So to be clear—the chart above is an estimate of per-capita traffic volumes, based on SDOT data but not endorsed in any way by SDOT itself. Clear enough? If not, don’t hesitate to ask for clarifications in the comments!!
Models don’t assume that people drive more as they get more prosperous (or, if they do it’s news to me.) What they assume is that as the economy grows, population and employment also grow, and that growth generates new trips.There are problems with demand models. They model future demand (not throughput), but are calibrated to current throughput (not demand). It’s a good thing to question them – and it’s good to question whether any growth is likely over the next decade given anti-growth economic policies at the national level. But methodologically, it’s dangerous in my opinion to draw conclusions about future economic growth or trip-making based on the biggest economic downtown since the 1930’s.
Here is a chart of USA nationwide VMT per capita that has pretty much the same shape as the one for Seattle above.
Of course, another problem of most of these models is that they don’t try to extimate or predict the availability or expense of travel and the effect that will have on the number of miles per capita. As oil becomes more and more expensive because of peak oil we can expect fewer car trips—unless electric or natural gas powered vehicles become economic for people. Most people just assume that such cars will be accessible on middle-class wages. I think that is a big assumption, not warrented by the expense of building this new generation of cars, the natural resouces, the technologies, and the infrastructure that must all come together in a timely fashion to make it all happen.

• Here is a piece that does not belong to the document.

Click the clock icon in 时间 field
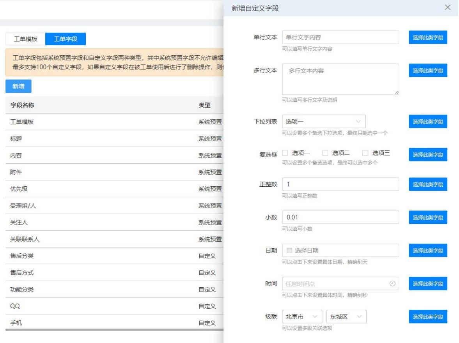The image size is (459, 343). tap(392, 284)
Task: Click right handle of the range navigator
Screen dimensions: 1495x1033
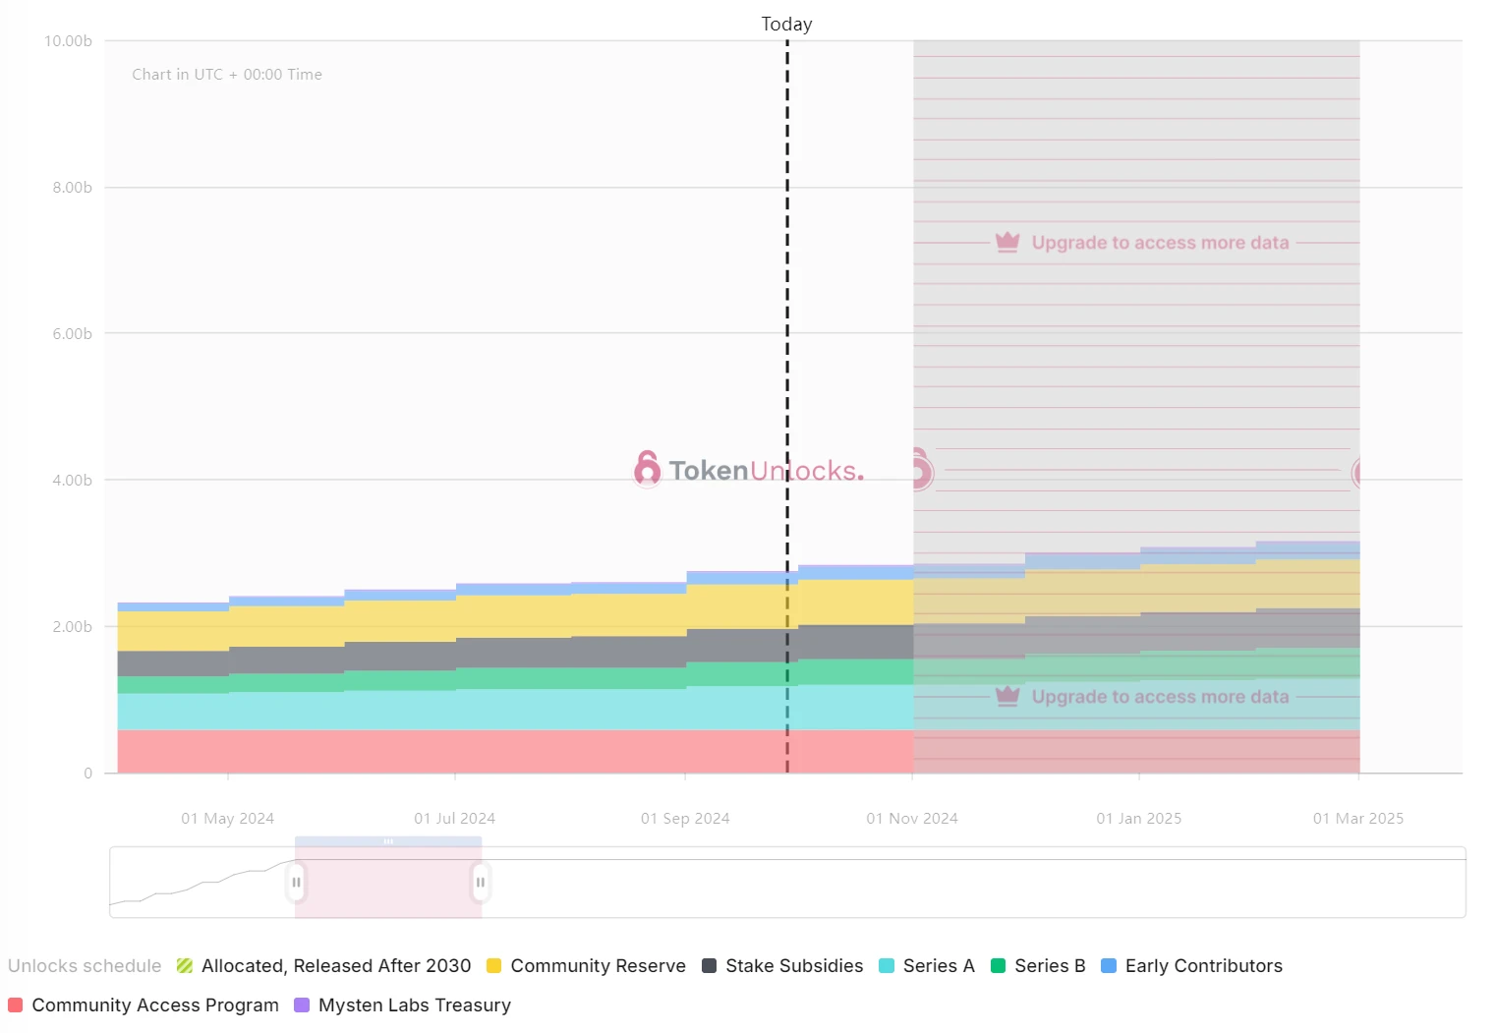Action: (481, 883)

The train has left the station on cars being accessible on middle-class wages. Inexpensive, efficient cars are going to be built and exported from India and China, if not from everywhere. If four wheels are too expensive the motorized world will go to three wheels, two wheels, or one wheel. (You think I jest?) Ubiquitous road infrastructure is a given because of the societal need for access by police, fire, ambulances, school buses, trash collection, deliveries, construction, and repairs.
They model future demand (not throughput), but are calibrated to current throughput (not demand). It’s a good thing to question them – and it’s good to question whether any growth is likely over the next decade given anti-growth economic policies at the national level.
My, my — I haven’t encountered Rob Fellows in quite some time. Good to read a post by him. It was right on. (And I’m *very* glad to hear he endorses questioning the travel demand forecasting models, btw.)
I might note that WSDOT collects & publishes “Ramp & Roadway” traffic statistics for the major state & interstate highways in the Seattle area.
It’d be interesting to contrast WSDOT’s Ramp & Roadway ’05 to ’10 levels with the Seattle tube count data, to see if there’s a significant difference. I’d suspect the tube counts *might* reflect a larger share of discretionary, ’round town travel than found on the freeways and major highways and thus might display a greater decline than the major highway network.